━━━━━ Records supplied ━━━━━

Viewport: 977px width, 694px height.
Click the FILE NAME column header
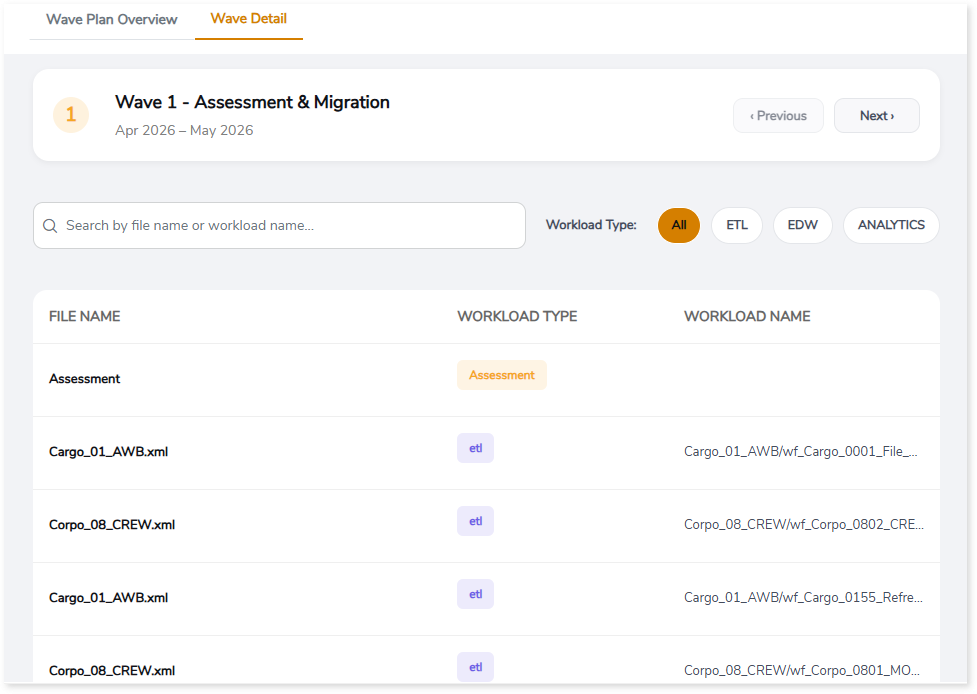(85, 316)
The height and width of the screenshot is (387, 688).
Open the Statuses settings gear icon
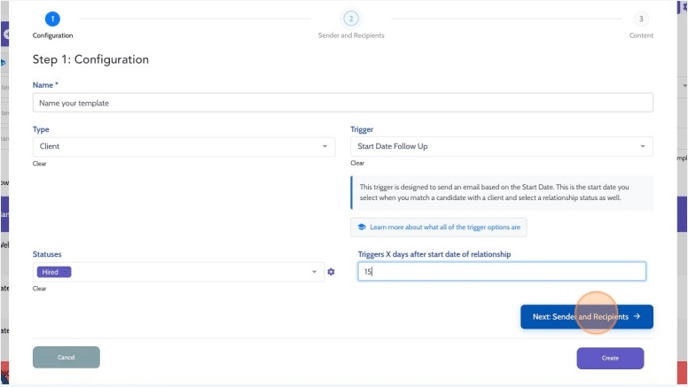point(331,272)
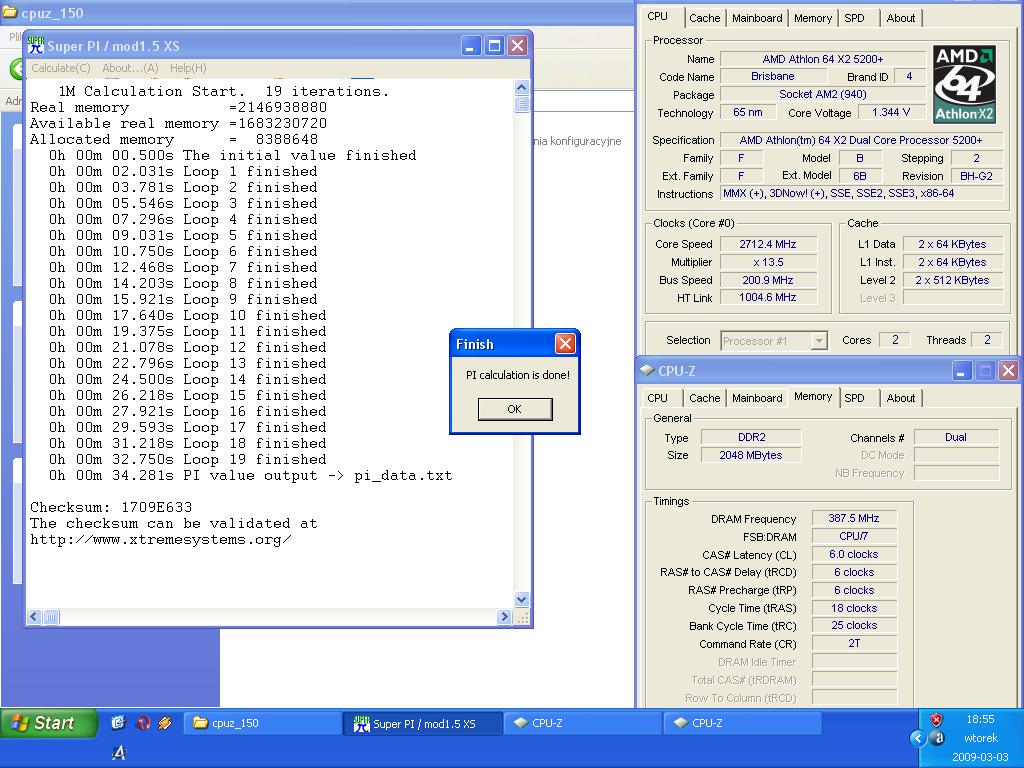Open the Processor #1 selection dropdown
Viewport: 1024px width, 768px height.
coord(819,341)
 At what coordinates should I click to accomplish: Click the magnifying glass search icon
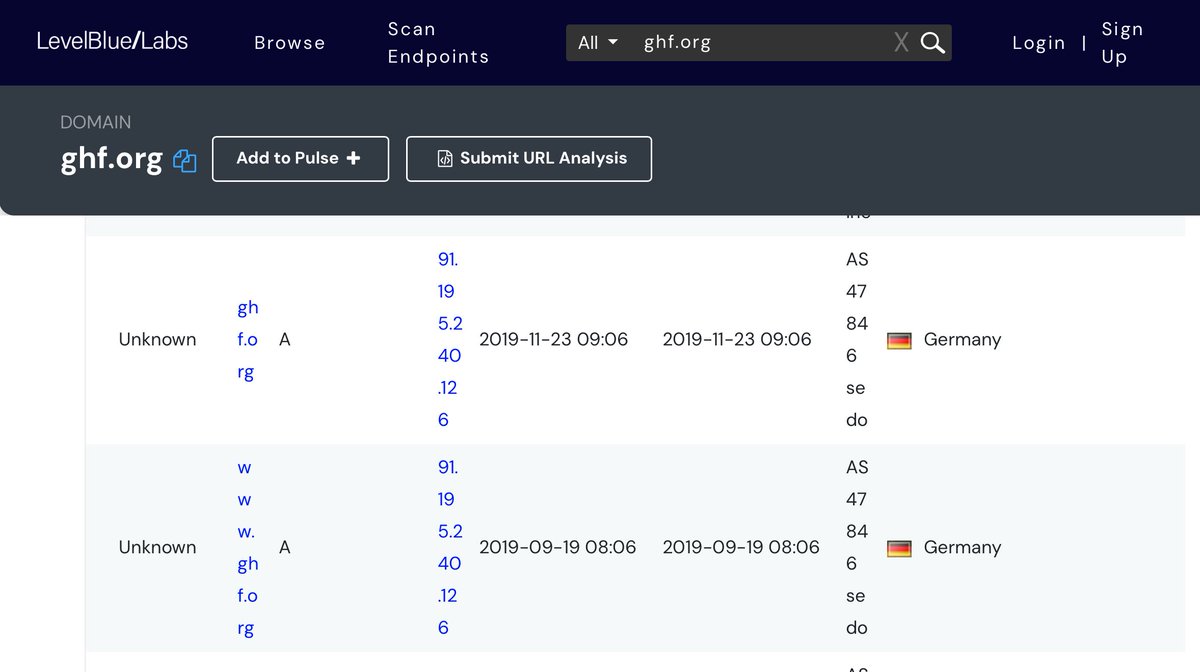click(x=932, y=43)
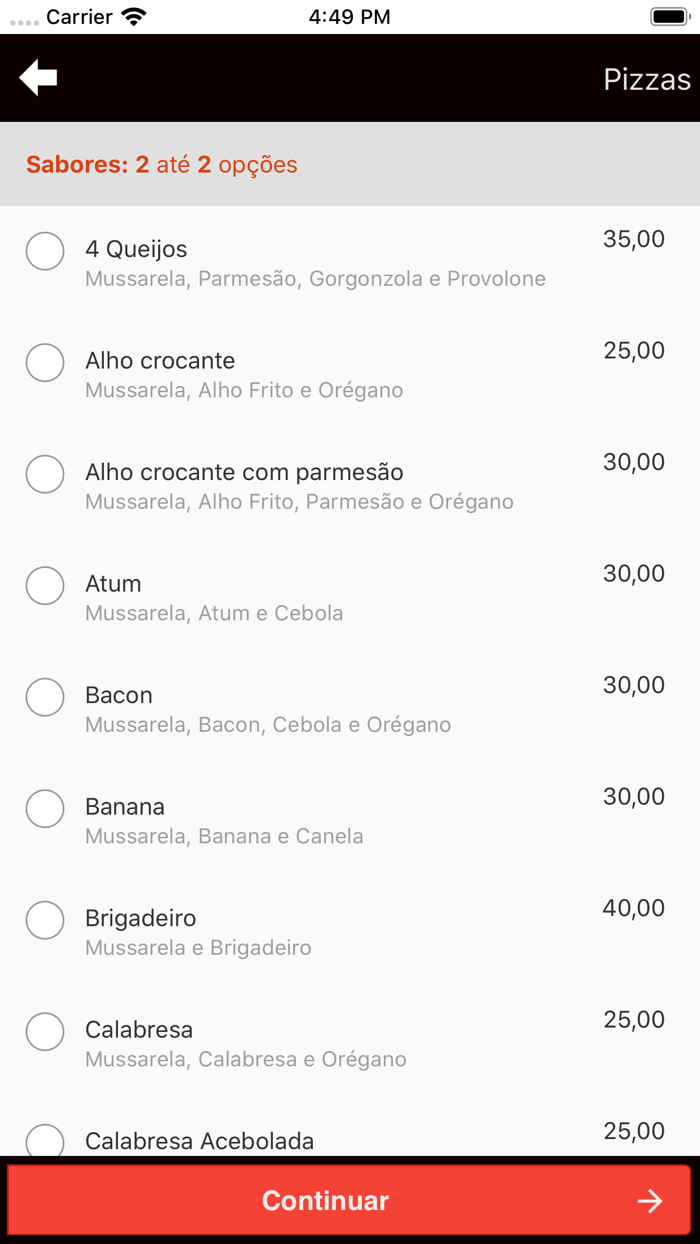This screenshot has width=700, height=1244.
Task: Select the Calabresa Acebolada radio button
Action: coord(45,1141)
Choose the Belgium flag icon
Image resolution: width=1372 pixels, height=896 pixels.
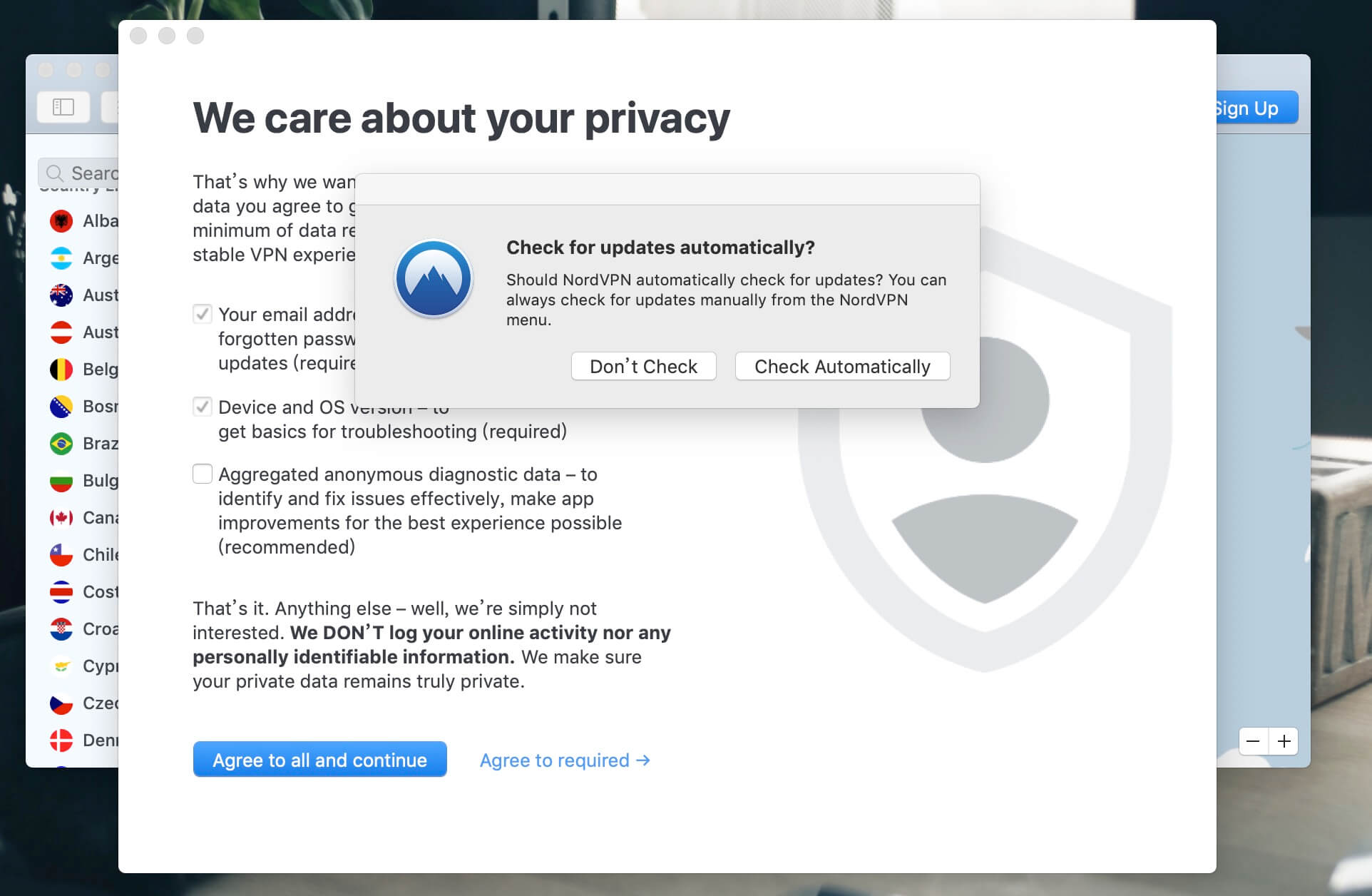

━━━━━

• About this exercise:
Every record should come back exactly as it is, though none of the pictures should.

• Response to this exercise:
Viewport: 977px width, 694px height.
Click the FILE NAME column header
(85, 316)
The height and width of the screenshot is (387, 688).
Open the Statuses settings gear icon
point(331,272)
Open the Processor #1 selection dropdown
Viewport: 1024px width, 768px height.
coord(819,341)
 At what coordinates should I click to accomplish: Click the magnifying glass search icon
click(x=932, y=43)
This screenshot has width=700, height=1244.
Task: Select the Calabresa Acebolada radio button
Action: coord(45,1141)
Choose the Belgium flag icon
Image resolution: width=1372 pixels, height=896 pixels.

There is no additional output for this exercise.